A National Conference of State Legislatures report released Wednesday found that tax revenue in Nevada fell by 7 percent in the fiscal year that ended June 30 compared to the previous year.
Nevada ranked No. 3 among the 17 states that reported revenue declines, led by a 7.5 percent drop in Oregon and a 7.3 percent decline in Florida.
Twenty-eight states, including Nevada, expect further declines in the current fiscal year, according to the NCSL report. Nevada already has approved measures to reduce spending by $800 million in the current fiscal year.
"We are all going through the same problems," said Ben Kieckhefer, a spokesman for Gov. Jim Gibbons.
He said there is no magic tax that can snap Nevada and other states out of the economic doldrums.
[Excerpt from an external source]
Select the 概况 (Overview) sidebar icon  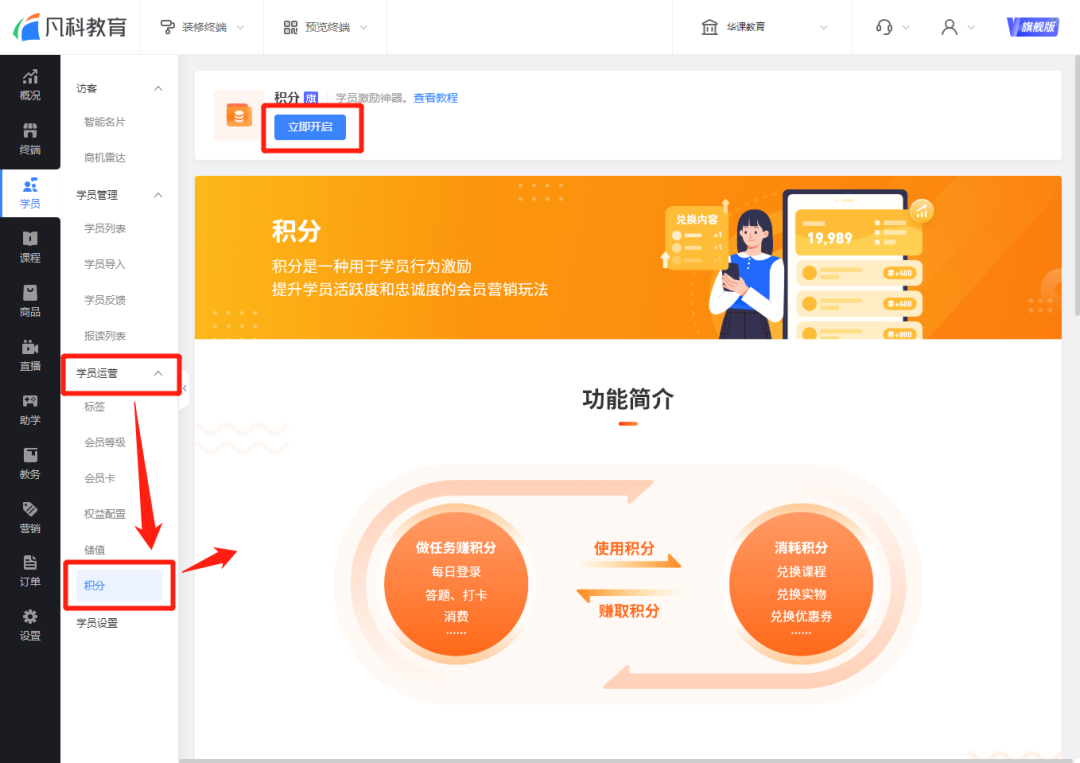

Gibbons remains committed in his opposition to any tax increase, Kieckhefer said.
"When the economy is struggling, it is not a good time to raise taxes," he added. "We need to cope with the revenue we have and weather the storm. If there were a recession-proof tax that didn't hurt people, then someone at MIT would have thought of it."
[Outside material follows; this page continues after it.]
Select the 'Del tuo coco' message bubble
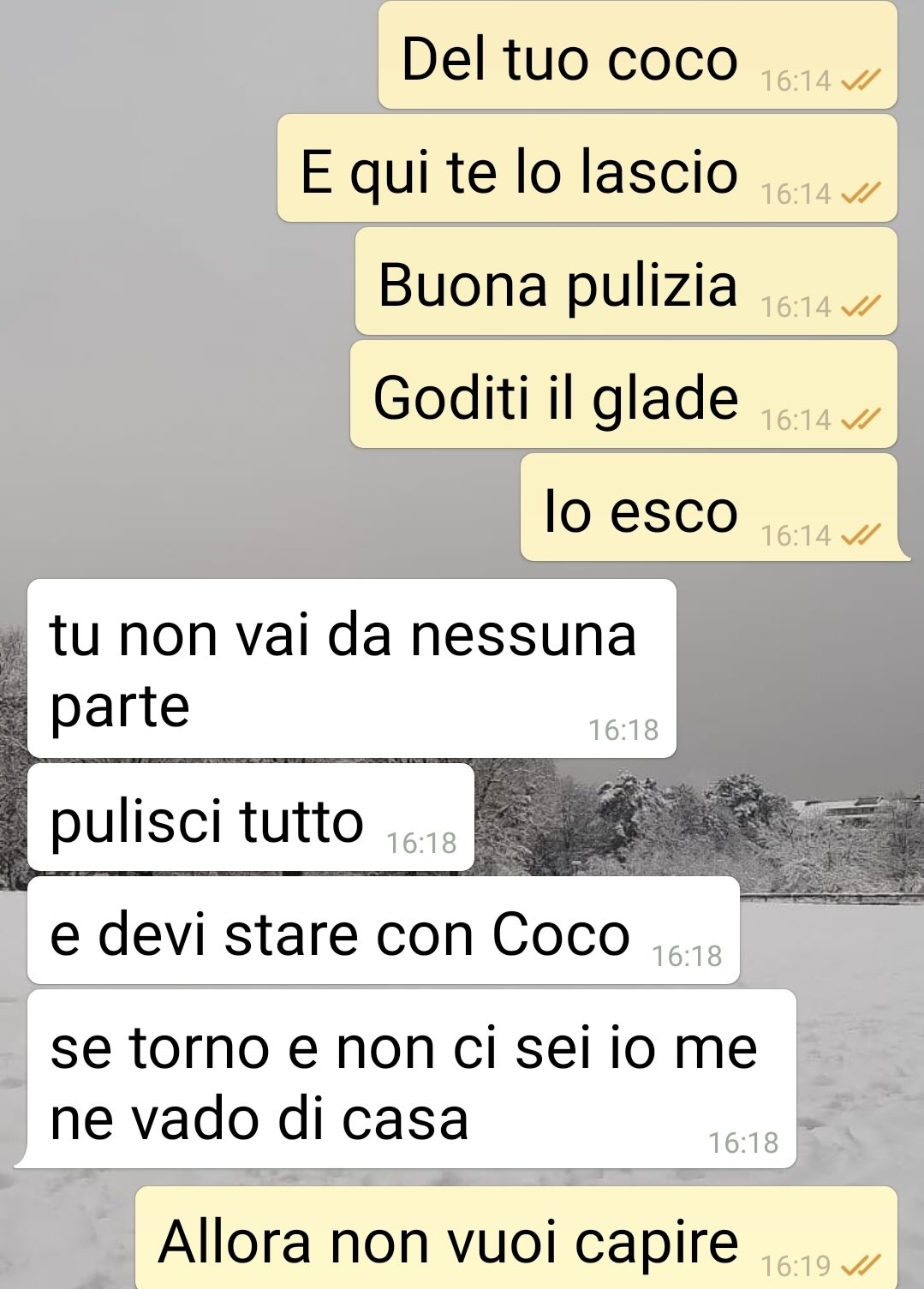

Kieckhefer said Nevada faces a special problem because of its tourist-based economy.
"It is not surprising that we are faced with economic problems when the national economy experiences a downturn," he said.
Since November, Nevada has cut spending in its two-year budget that ends next June 30 by $1.2 million. That is equivalent to 17.7 percent of its $6.8 billion two-year budget.
There's no end in sight to the bad news and (I believe) this bad dream will soon turn into a nightmare -- when the casino layoff's begin in earnest.
Note: I honestly get no joy out of seeing my local economy fall apart and watch neighbors/co-workers and friends lose their homes, jobs and previous way of life, but I do get a sense of "I-told-you-so".
What really bothers me though is: If a simple telecommunications manager and lay-economist (me) could plainly see this train wreck coming over two years ago, why couldn't the so-called "experts" see it -- and possibly do something to better prepare?